* [Work to complete]
Only one number is wanted here: how many lines of the data hold "bubble".
━━━━━━━━━━
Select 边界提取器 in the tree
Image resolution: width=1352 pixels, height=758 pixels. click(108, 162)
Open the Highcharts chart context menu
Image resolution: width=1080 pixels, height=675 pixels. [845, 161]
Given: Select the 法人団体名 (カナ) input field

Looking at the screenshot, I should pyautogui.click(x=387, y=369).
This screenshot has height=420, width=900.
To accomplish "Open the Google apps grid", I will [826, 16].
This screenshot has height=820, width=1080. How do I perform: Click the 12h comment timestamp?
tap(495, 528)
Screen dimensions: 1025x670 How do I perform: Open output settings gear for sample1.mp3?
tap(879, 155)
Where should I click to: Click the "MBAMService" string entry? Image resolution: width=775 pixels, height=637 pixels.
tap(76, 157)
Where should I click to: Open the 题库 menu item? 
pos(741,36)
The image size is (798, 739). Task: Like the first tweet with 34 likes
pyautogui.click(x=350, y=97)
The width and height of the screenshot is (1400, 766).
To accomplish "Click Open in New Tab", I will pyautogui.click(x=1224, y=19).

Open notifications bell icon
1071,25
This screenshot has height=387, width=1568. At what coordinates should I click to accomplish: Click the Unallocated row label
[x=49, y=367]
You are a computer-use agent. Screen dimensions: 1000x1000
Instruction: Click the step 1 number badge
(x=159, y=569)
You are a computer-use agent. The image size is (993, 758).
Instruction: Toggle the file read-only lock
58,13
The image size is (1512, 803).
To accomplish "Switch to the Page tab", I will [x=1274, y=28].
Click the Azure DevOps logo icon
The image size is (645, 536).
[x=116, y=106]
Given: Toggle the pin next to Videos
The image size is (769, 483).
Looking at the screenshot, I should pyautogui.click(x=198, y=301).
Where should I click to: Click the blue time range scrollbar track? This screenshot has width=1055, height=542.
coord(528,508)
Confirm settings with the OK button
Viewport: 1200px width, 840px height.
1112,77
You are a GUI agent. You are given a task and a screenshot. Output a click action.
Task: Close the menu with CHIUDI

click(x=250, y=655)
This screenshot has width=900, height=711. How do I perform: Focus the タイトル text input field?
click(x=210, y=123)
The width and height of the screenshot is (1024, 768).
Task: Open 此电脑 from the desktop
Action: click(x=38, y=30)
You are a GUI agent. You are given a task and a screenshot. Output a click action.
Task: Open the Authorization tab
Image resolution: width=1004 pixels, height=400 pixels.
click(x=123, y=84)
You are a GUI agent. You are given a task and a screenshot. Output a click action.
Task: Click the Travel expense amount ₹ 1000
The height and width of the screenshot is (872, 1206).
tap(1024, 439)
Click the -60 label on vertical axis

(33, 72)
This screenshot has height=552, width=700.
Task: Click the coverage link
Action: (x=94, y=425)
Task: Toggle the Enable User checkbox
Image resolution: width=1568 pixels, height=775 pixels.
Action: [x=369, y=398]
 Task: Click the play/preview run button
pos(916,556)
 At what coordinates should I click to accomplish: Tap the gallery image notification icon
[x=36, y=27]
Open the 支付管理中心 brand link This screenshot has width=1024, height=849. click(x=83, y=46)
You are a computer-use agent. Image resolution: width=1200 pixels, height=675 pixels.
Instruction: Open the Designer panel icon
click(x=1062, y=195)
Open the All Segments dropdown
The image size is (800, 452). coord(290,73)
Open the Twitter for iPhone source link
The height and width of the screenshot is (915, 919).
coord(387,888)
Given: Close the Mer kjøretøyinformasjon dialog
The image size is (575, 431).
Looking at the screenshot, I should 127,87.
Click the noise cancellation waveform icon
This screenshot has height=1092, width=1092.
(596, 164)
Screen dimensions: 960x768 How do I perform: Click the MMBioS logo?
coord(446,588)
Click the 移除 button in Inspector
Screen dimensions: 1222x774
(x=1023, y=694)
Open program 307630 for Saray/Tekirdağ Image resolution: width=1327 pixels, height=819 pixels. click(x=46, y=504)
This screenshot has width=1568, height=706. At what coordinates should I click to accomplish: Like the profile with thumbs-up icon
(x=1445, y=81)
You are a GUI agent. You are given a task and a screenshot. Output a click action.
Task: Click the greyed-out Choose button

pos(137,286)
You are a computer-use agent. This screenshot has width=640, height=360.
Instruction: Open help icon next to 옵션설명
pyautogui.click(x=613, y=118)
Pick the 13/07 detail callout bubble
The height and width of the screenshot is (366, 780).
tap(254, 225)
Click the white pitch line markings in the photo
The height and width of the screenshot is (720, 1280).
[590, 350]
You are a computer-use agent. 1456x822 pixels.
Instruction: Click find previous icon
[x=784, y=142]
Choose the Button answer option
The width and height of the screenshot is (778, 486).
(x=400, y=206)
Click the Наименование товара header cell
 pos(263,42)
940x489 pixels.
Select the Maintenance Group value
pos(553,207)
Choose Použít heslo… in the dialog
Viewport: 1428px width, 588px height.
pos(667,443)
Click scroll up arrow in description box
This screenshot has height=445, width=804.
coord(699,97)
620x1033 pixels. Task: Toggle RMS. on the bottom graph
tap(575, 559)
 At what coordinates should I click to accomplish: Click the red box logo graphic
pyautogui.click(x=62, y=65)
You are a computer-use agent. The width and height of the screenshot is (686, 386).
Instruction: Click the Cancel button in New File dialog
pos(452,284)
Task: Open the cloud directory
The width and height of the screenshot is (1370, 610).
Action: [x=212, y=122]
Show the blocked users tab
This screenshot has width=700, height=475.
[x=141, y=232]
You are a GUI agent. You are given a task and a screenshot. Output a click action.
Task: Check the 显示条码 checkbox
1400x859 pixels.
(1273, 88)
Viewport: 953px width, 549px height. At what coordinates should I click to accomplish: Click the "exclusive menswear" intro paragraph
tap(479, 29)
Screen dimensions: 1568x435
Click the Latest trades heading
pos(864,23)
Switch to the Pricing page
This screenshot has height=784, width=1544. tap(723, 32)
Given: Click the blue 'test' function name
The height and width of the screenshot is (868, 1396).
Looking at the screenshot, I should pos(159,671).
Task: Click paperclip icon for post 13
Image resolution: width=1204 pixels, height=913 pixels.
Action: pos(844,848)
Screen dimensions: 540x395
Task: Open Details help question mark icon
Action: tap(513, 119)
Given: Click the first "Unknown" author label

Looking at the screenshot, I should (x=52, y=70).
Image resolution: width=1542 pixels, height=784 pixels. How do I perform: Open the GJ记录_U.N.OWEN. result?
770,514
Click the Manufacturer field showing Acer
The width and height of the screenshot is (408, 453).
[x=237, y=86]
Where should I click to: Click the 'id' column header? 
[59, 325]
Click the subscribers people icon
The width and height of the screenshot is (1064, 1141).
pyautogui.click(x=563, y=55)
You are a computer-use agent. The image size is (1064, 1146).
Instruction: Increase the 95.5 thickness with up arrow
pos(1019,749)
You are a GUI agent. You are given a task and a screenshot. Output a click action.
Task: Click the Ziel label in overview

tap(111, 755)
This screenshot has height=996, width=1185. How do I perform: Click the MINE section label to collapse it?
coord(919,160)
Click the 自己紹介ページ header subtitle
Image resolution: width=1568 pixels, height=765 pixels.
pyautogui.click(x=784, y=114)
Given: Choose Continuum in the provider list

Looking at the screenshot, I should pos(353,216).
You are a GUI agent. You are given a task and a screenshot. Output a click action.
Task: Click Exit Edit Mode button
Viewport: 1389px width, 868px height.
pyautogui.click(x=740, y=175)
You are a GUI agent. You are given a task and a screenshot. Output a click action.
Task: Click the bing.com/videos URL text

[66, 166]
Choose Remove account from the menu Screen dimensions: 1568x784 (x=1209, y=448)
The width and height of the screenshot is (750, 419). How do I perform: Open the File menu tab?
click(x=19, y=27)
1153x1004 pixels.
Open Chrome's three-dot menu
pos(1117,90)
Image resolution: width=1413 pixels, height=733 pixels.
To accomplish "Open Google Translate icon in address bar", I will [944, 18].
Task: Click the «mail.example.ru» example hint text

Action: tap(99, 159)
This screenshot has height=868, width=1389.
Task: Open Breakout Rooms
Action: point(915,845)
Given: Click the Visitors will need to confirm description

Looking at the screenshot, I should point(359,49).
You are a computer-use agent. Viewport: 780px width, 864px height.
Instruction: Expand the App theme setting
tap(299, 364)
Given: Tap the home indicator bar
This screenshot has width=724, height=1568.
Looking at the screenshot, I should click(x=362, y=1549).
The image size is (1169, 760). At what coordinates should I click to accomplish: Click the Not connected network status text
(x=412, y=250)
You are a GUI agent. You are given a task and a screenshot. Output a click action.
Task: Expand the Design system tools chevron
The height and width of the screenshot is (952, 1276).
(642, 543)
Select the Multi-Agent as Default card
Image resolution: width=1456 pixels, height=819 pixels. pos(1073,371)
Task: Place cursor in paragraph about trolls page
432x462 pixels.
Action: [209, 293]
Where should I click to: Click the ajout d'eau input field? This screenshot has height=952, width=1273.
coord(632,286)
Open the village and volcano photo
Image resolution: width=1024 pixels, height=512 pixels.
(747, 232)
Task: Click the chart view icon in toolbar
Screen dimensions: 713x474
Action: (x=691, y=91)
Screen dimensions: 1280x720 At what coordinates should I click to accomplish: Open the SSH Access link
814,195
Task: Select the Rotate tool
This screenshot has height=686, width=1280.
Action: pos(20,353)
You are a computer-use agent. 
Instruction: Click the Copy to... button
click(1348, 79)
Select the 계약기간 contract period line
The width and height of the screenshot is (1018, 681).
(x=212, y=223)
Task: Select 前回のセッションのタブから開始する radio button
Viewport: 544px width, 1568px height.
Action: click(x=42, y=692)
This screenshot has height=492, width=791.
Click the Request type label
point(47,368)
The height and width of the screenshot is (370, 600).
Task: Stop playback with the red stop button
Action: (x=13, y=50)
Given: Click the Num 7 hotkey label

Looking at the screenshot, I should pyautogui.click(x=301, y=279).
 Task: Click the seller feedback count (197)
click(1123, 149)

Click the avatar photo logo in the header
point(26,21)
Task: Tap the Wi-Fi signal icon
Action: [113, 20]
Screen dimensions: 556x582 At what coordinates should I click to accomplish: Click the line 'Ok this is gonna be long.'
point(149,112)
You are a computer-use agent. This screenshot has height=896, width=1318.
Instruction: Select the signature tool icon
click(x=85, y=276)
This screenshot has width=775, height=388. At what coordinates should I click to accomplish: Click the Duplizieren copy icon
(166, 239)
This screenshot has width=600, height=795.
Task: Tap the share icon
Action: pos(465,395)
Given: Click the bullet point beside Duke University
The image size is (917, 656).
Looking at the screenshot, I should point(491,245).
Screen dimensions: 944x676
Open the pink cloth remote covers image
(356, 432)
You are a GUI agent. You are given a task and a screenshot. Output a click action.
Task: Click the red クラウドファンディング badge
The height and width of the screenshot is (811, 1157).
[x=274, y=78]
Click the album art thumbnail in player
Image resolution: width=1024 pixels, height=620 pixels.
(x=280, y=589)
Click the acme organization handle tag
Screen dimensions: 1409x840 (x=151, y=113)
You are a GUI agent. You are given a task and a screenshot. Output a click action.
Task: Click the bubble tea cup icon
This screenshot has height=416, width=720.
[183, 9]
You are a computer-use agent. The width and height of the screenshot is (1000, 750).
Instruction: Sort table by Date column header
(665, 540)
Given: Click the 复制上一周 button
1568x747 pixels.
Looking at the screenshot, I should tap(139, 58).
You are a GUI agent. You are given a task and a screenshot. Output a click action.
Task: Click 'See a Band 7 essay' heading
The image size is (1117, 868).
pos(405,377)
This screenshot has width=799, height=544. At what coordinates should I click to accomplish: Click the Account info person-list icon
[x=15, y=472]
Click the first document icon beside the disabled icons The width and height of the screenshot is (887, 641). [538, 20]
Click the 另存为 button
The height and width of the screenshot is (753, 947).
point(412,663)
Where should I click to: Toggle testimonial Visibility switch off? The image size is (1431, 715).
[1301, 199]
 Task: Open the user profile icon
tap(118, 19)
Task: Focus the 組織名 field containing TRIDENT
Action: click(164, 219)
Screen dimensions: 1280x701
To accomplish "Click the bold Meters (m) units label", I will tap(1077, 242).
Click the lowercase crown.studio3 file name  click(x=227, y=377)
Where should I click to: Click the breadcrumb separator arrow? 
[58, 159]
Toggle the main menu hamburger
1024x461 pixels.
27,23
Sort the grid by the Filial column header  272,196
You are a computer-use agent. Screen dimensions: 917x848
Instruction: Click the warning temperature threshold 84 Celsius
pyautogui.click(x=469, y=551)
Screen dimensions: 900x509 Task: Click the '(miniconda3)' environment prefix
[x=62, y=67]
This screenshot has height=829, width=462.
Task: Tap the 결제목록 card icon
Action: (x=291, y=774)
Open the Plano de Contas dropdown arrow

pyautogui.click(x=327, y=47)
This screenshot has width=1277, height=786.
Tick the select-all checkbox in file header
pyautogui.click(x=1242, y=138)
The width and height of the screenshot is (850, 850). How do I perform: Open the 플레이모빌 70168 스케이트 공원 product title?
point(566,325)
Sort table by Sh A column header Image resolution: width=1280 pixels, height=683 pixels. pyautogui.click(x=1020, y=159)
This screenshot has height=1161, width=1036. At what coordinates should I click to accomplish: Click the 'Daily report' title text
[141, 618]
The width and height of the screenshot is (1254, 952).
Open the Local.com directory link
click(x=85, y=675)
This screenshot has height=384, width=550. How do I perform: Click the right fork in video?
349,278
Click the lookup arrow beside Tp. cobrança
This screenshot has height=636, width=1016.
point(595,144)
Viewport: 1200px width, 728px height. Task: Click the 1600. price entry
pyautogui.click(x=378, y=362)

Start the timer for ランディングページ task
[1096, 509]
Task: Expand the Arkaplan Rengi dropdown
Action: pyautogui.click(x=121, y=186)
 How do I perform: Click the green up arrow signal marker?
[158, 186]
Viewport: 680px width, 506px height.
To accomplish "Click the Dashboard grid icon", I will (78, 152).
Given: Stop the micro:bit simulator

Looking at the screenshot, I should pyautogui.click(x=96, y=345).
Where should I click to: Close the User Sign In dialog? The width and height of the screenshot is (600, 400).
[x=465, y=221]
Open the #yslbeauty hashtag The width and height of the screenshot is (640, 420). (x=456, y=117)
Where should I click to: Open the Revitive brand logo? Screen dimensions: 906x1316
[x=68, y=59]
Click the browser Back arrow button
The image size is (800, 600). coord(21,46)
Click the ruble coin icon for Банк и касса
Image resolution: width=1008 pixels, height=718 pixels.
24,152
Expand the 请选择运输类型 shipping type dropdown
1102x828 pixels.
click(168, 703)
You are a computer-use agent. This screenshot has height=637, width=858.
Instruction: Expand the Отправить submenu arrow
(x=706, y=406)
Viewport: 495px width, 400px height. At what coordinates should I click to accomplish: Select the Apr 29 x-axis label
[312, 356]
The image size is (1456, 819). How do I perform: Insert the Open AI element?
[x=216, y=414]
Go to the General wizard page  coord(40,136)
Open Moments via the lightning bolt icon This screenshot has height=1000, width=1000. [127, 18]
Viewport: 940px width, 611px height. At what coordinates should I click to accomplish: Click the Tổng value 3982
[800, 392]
━━━━━━━━━━
* [Your response]
2